今回は同じゲームを Chainerを使って学習させることにします。
ただ、完全に手探りで作ったので、正しくない箇所もまだ残っていそうですが、一応学習できたので投稿しておきます。
お題: 足し算ゲーム by Chainer
前回と同じで、以下のゲームを考えます。
- 状態S: 0~9 の整数
- アクションA: 1~4の整数
- 次状態S': (S + A) % 10
- 報酬R:
- +1: S' == 7
- -100: S' in (5, 9)
実験
実験に使ったソースコードはこちらです。
基本的には、前回のQLearningPlayer
を NNQLearningPlayer
に置き換える形になります。
まだ間違っている箇所もありそうですし、色々わからなかった、ハマった点もあったので少しコードの説明を書いておきます。
ちょうど この頃のコードが混乱の極みだったと思うので、そこからの修正ポイントを説明します。
Q-LearningをChainerで行う部分
ある意味一番重要な部分です。理屈としては下記の部分を参考に作ったつもりです。
DeepじゃないQ-network:Q学習 + 関数近似
ただ、ここの部分はそこまで酷く間違ってはいなかったのかなと思います。
def update_q_table(self, last_state, last_action, cur_state, last_reward):
target_val = last_reward + self.GAMMA * np.max(self.forward(cur_state, volatile=True).data) # target = r + γmaxQ(s', a') の部分
self.optimizer.zero_grads()
q_last = self.forward(last_state) # Q(s, a) の部分
tt = np.copy(q_last.data)
tt[0][last_action] = target_val # a の部分だけ学習するのかな、と思ったのでこうしている。
target = Variable(tt)
loss = 0.5 * (target - q_last) ** 2 # L = 1/2 * (target - Q(s,a))^2 の部分
loss.grad = np.array([[self.ALPHA]], dtype=np.float32) # ここから3行が θ ← θ - αΔL の部分
loss.backward()
self.optimizer.update()
という感じになっています。
(たぶん)失敗してたポイント1: 入力の与え方
k/N から k が出せるのだから、10状態は1つの実数値で良いだろうというのが 浅はかだった と思います。

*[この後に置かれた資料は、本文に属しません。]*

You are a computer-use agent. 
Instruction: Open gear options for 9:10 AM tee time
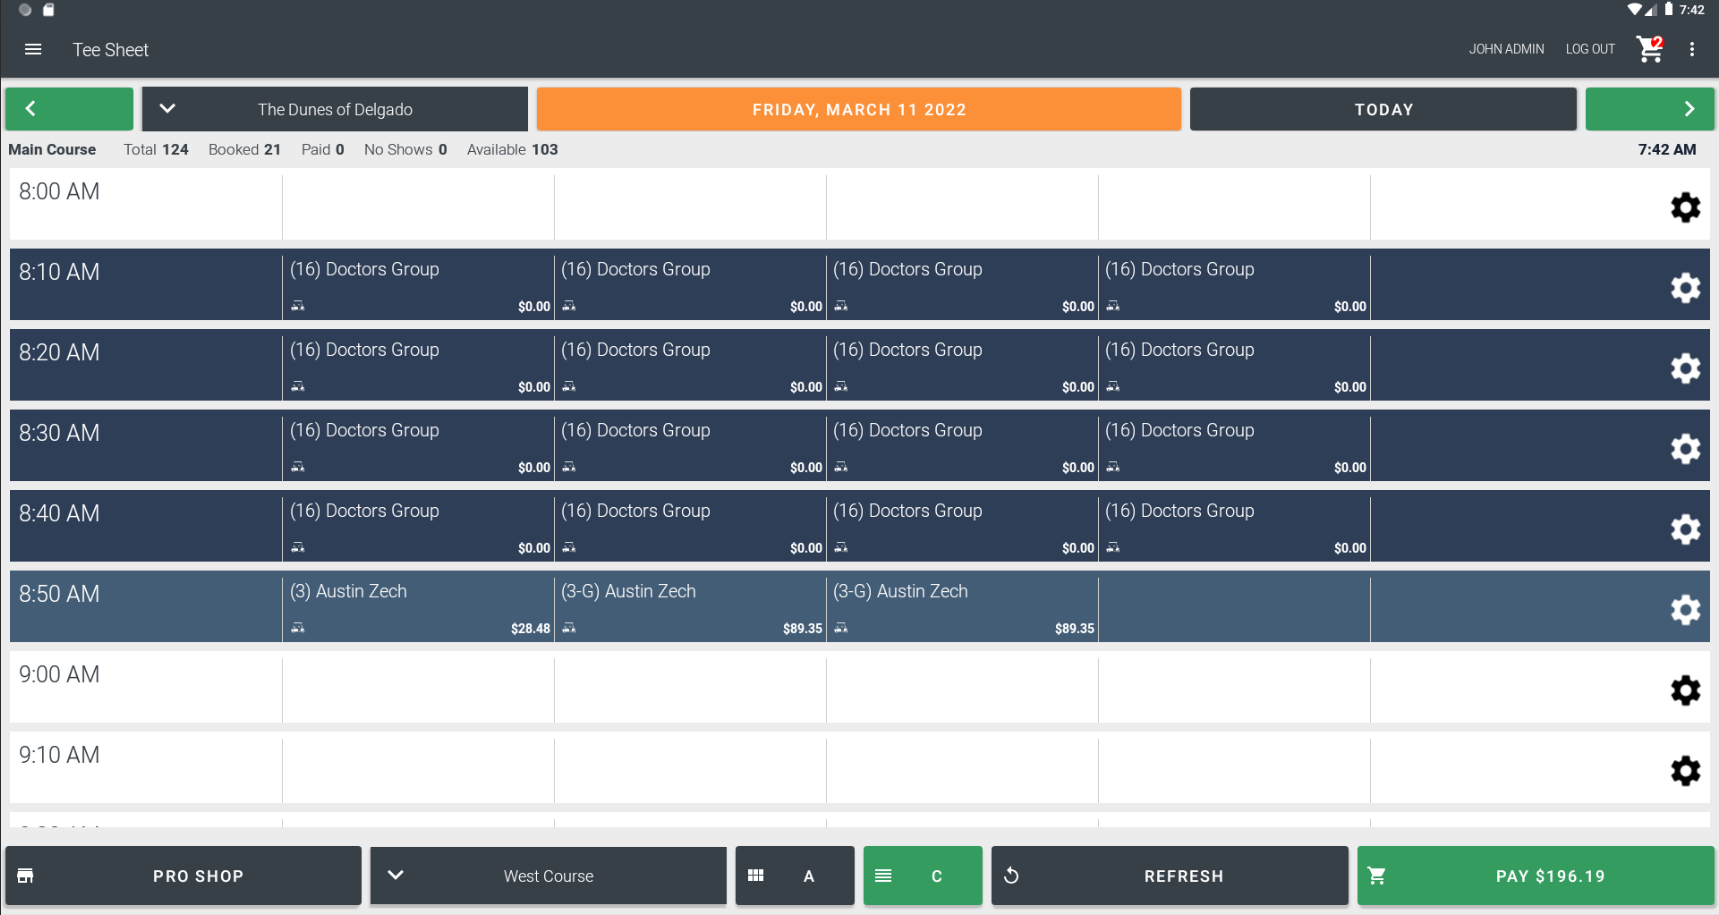1685,770
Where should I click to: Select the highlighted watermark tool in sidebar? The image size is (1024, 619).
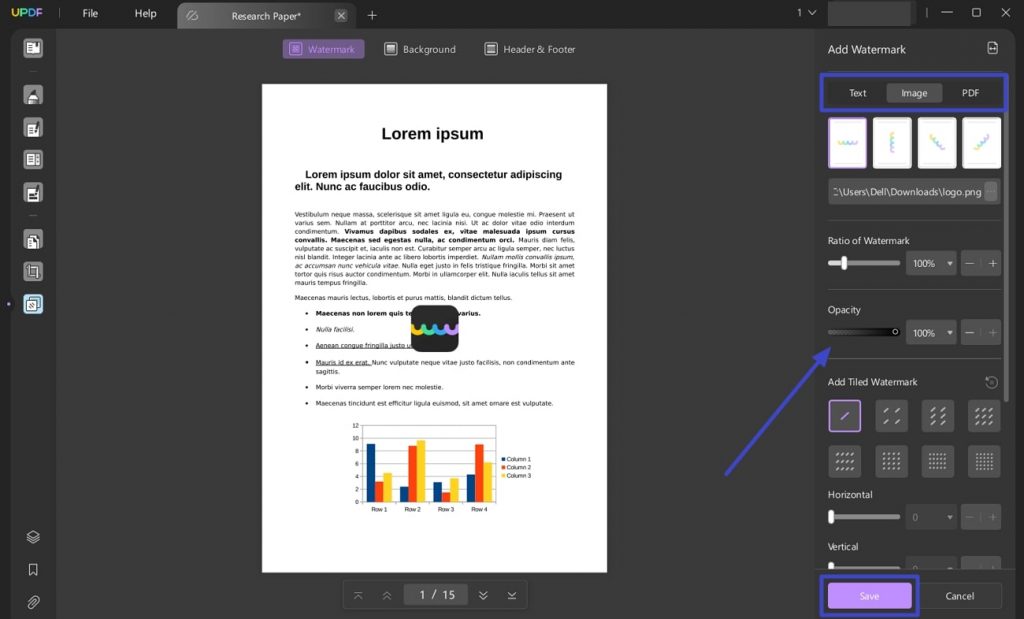33,303
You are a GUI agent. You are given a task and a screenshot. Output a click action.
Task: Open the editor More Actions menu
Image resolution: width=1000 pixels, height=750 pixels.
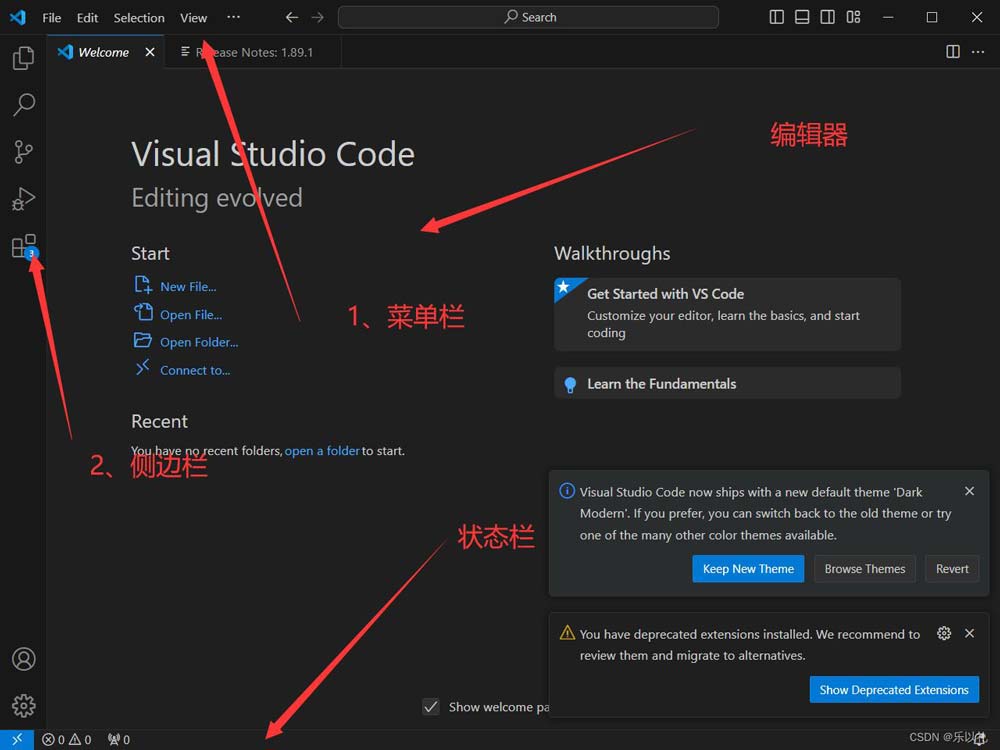point(977,52)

確かにこの方法でも瞬間的に33〜34のスコア(ベストな行動)を行うのですが、最終的には全然あさっての方にいってしまいます。
k/Nな入力だと意味的にすごく重要な値の境目があるので、重みがすごくデリケートになってしまうのかなと思います。
そこで Model を
self.model = FunctionSet(
l1=F.EmbedID(10, 10),
l2=F.Linear(10, 10),
l3=F.Linear(10, 4),
)
というように F.EmbedID
で入力を誤解しにくいように?しました。
F.EmbedID(in_size, out_size)
というのは in_sizeの種類のID(今回は0~9のnp.int32)を out_sizeのNodeで表現するというものです。 公式チュートリアルの2つ目にも登場しています。
(たぶん)失敗していたポイント2: 報酬の与え方
最初は +1, -100 という報酬を与えていましたが、どうもこれも まずい らしい(たまに Overflowするようだし)。

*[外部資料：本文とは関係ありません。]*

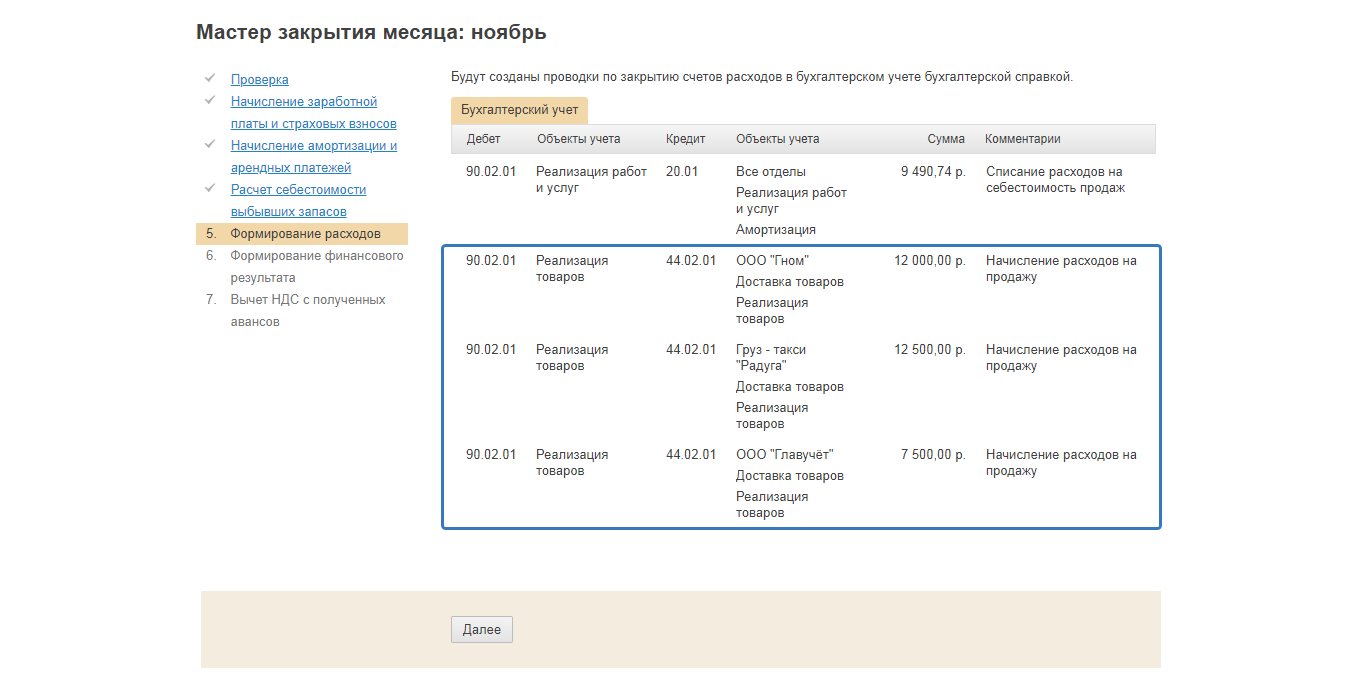Click the Комментарии column header

tap(1022, 139)
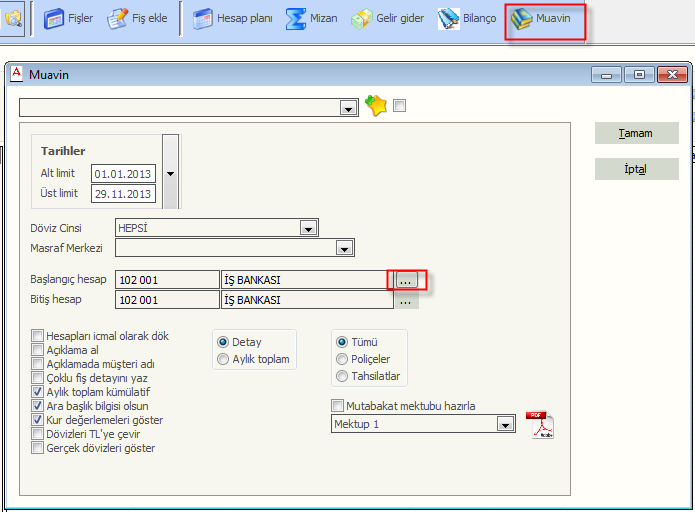Click the Fiş ekle icon
Viewport: 695px width, 512px height.
[x=118, y=18]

代わりに 0.01, -1 とScaleしてやると何やら上手くいきました。
とりあえず、そういうものだと思っておくことにしました。。
学習のパラメータ
- α:「理想とのズレ」をどの程度フィードバックするか
- E_GREEDY: 学習フェーズで、どの程度ランダムに行動を決めるか
というパラメータは、「α大きめ(0.05 -> 0.1)」「E_GREEDY大きめ(0.1 -> 0.3)」とする方が今回は良かった(学習が速かった)です。どの辺りがベストなのかはよくわかってないですが。
感覚的にはE_GREEDYは大きいほうがNNには向いているような気がします。
「あるときはかなりランダム」「あるときはランダムなし」を明確に分けるとなんか見てて楽しいです。
必要の無かった volatile
学習できないのは何かよくわからない副作用のせいなのか、、、と思っていて、公式チュートリアルの2つ目にあった valatileをつけたりしましたが、たぶんこれは不要でした(なくてもちゃんと学習しているし)。
これって、recurrent network を使う時におそらく有用な仕組みなのかな、、、と今は思っています(が、確信はない・・・)。backwardする予定がないときや、余分な computation history
を残したくない時に使う、と(computation historyが何を表すのかがやっぱりよくわかってないんですが h
と関係ある何かなのかな)。
結果
何度かやってみると、最初はいろいろさまよっているものの、 100〜150万回くらい学習するとだいたいベストな行動を取り続けるようになります。 Q-Tableを使っている時に比べて、なかなか安定しないのが面白いですね。
一応、最後は収束したのでこんな感じでOKなのかなと思っているのですが、
たぶん、何か実装か考え方が間違っている可能性は否めません。。
さいごに
次はもうちょっと(視覚的に)面白いゲームに挑戦してみようと思います。
Pythonだとcursesとか使って遊べますしね。